GOES-15 (left) and GOES-13 (right) 0.63 µm visible channel images (click image to play animation)

Strong winds of 50-60 mph (with a peak gust of 74 mph at Fort Stanton, New Mexico) in the wake of a cold frontal passage caused widespread areas of blowing dust from New Mexico to Kansas on 28 February 2012. One notable feture that was apparent on both GOES-15 (GOES-West) and GOES-13 (GOES-East) 0.63 µm visible channel images (above; click image to play animation) was a long plume of blowing sand originating from the White Sands National Monument located in southern New Mexico. Note how the plumes of blowing dust/sand became easier to identify later in the day on the GOES-13 imagery, as the forward scattering angle increased during the afternoon hours.

A 250-meter resolution Aqua MODIS true color Red/Green/Blue (RGB) image from the SSEC MODIS Today site (below; viewed using Google Earth) revealed how the gypsum sand from White Sands appeared white in color (full-resolution view), in contrast to the light brown colored blowing dust that was seen across the Texas and Oklahoma panhandle regions into southwestern Kansas.
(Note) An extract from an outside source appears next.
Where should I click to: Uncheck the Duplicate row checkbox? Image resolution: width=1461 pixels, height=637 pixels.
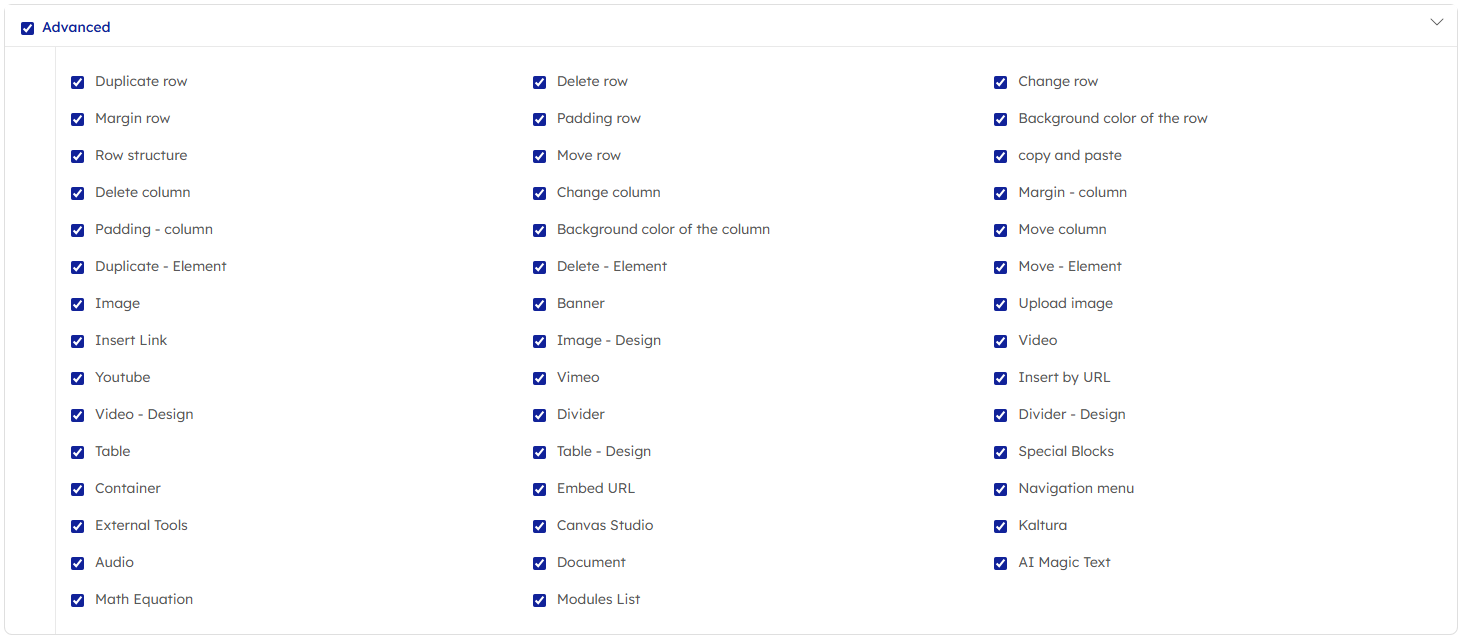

MODIS true color Red/Green/Blue (RGB) image (viewed using Google Earth)

The interaction of the strong winds with the terrain could be seen in a comparison of 1-km resolution MODIS 6.7 µm and 4-km resolution GOES-13 6.5 µm water vapor channel images (below), which revealed a complex pattern of mountain waves across the region.

MODIS 6.7 µm and GOES-13 6.5 µm water vapor channel images

The strong surface winds in tandem with very dry air were creating conditions favorable for wildfire activity — one such fire could be seen in the southern Texas panhandle region in a comparison of 1-km resolution MODIS 3.7 µm and GOES-13 3.9 µm shortwave IR images (below).

MODIS 3.7 µm and GOES-13 3.9 µm shortwave IR images

Additional information and imagery from this event can be found on the Wide World of SPoRT blog.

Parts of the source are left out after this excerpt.